Sojourner, 2018

Sojourner, 2018

Single-channel video (color, sound); 22 minutes, 41 seconds
Courtesy of the artist, Corbett vs. Dempsey, Chicago, and Kate Werble Gallery, New York

Referenced throughout the exhibition, the Watts Towers take on an expanded role in Sojourner. In the video, Smith reimagines the 1966 group portrait taken by Bill Ray using a diverse cast of female actors whose actions were both scripted and improvised. The video was shot at the Joshua Tree Outdoor Museum, a freely accessible, ten-acre environment created by assemblage sculptor Noah Purifoy, who began his practice by transforming detritus from the 1965 Watts Rebellion into works of art.

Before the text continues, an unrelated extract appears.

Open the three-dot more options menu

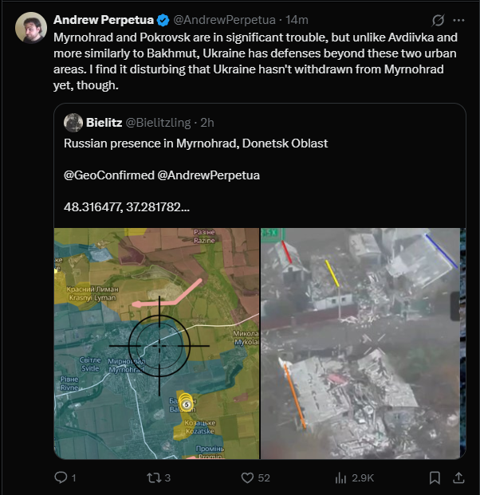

Purifoy was also a founding director of the Watts Towers Art Center and, as a member of the California Arts Council, initiated projects focused on using art as a tool for social change.

 

Additionally, Sojourner references the Combahee River Collective (1974–80), a Boston-based group of anti-capitalist Black lesbians who fought to redress concerns overlooked by mainstream (heterosexual, white, middle-class) feminism. Widely credited with coining the term “identity politics,” their influential document, “The Combahee River Collective Statement” (1977), is quoted throughout the film, and interwoven with the words of Alice Coltrane and Rebecca Cox Jackson.